“Si spegne, signori, si chiude”
("Lights off, gentlemen, we are closing down”)
Recently a well-known professor of Siena University, a hydrology expert and director of FAO development projects in Africa, launched an extraordinary thesis, using instruments of cultural anthropology, in an Italian publication.
In the middle of the renewed interest in demography, with one side decrying the population dearth and the other denouncing the obscene threat of overpopulation, professor Pietro Giuliano Cannata has introduced what amounts to a new world vision, challenging both views.
Liberation from the shackles of determinism is at hand.
For Cannata, the long and anguished process of evolution, dictated by biological necessity, but without a design (telos) has been overtaken by culture, which now governs evolution.
Reading the book is in itself an experience regarding the revelation of the psychological forces that impel our behaviour and preoccupy every human being. Fear of death and attempts to dominate and exorcise it, using a variety of means from civilisation to civilisation, define those civilisations in major leit-motifs.
I use the editor’s comment to convey the main thesis:
“Suddenly one day, it became clear that the human species was taking control of its own destiny, because humans started to “choose”, in a confused and intermittent way, between life’s accidentally encountered bifurcations, in the long story of biological blind evolution.
Among these choices one triumphed over others: the decrease of births and the consequences of this, plus a significant new element: the refusal to procreate.
What were the reasons for this reluctance? Apart from the usual causes of economic difficulties, lack of social services, demand for political and professional participation by women, and aspirations for a continuously higher quality of life, another reason appeared. This one is a guiding anthropological, psychological and cultural factor, the unconscious determination to shirk the call for procreation, to refuse to transmit life.
After winning the competition for nourishment and space, after madly multiplying and achieving extraordinary levels of well being, consuming to satiety almost all the world, the human species refuses to grow anymore.

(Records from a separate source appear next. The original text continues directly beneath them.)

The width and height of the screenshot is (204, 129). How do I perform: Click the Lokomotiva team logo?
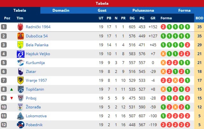tap(20, 116)
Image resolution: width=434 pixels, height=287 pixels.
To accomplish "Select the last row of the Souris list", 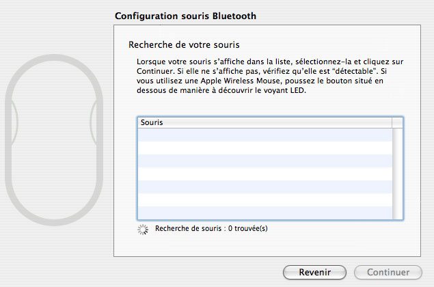I will (x=265, y=213).
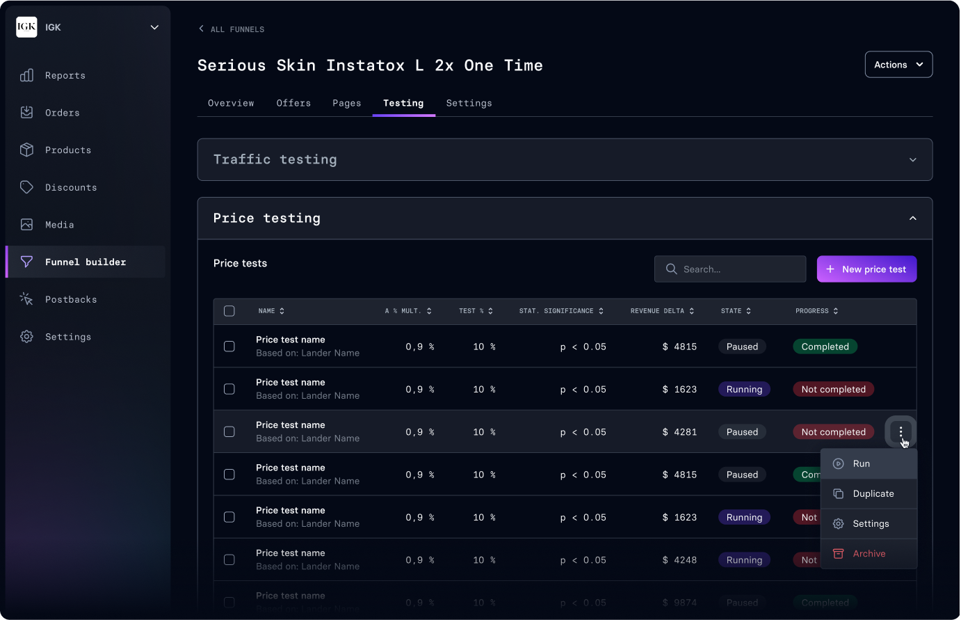Switch to the Offers tab
Screen dimensions: 961x620
tap(293, 103)
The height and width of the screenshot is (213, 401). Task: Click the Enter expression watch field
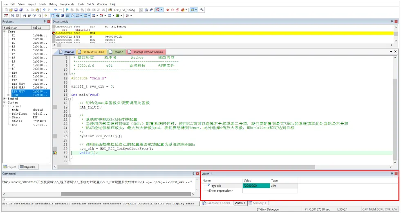(x=221, y=190)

Humans are getting ready for the final decline, in a disciplined way.”
The author wants to show an ontological transformation of evolution, no more driven by blind necessity and condemned to repeat the past. Life then, as glimpsed through the testament of some great philosophers and poets, is an insensate flight towards Nothing. The question about our final destination has no answer since the faith in a divine origin and destiny has dwindled.
The old fertility paradigm
The old paradigm imposed the fertility imperative on women. The female of the species will however soon everywhere be liberated by contraception and the possession of her body. History points to a rather different view of the maternal instinct: "Against the terror of repeated pregnancies, reality shows abortion and infanticide to be common practices. The casual smothering of the new born (which resulted in the canonical law of the suspended cradle), exposure to freezing weather, the fable of the children lost in the woods…”
Did men invent the maternal instinct?
Was the notion of maternal instinct invented by men, to better subjugate women and insure their cooperation in the propagation of their genes?
These and other strange questions run through the book, supplied and documented with vast philosophical, environmental and anthropological knowledge. The mind boggles and is taken over by a sense of despair, an outcome which I am sure the author did not intend. On the contrary, he seems to present the vision of a future without humans as the best solution to this absurd eternal flight towards death, the only sure thing in the uncertainty of life.
To be born - "Ed è rischio di morte il nascimento" - ("To be born is to risk death" - G.Leopardi) is the same as being mortal. Mortality is a state of being so intolerable that every century, every culture has invented a way to exorcise and justify it. The thirst for meaning cannot be satisfied: the enlightenment has eliminated all dogmas and the crumbling edifice of faith brings with it isolation and alienation.
Challenging paradigm of dominant males' reproductive success
Among the numerous themes to be dissected is the presumption that dominant males dominate natural selection in reproduction, denying the weak the chance to reproduce themselves.
“But the examination of DNA explodes this theory, showing more exceptions than confirmations of the dominant male theory, revealing six different fathers for each of the six kittens born to one female cat. Every male cat had a chance. Selection is therefore dictated by chaos.”
"It is clear that the health of the planet is a human task. It depends on humanity. Humanity is freeing itself from the unbearable weight of the world. This liberation will be the end of the future and maybe the end of history, because our descendant’s won't continue to get on and off the merry-go-round. Inexorably, the merry-go-round will slowly empty itself and finally stop. Nobody will get on anymore."
"Lights off, gentlemen, we are closing down."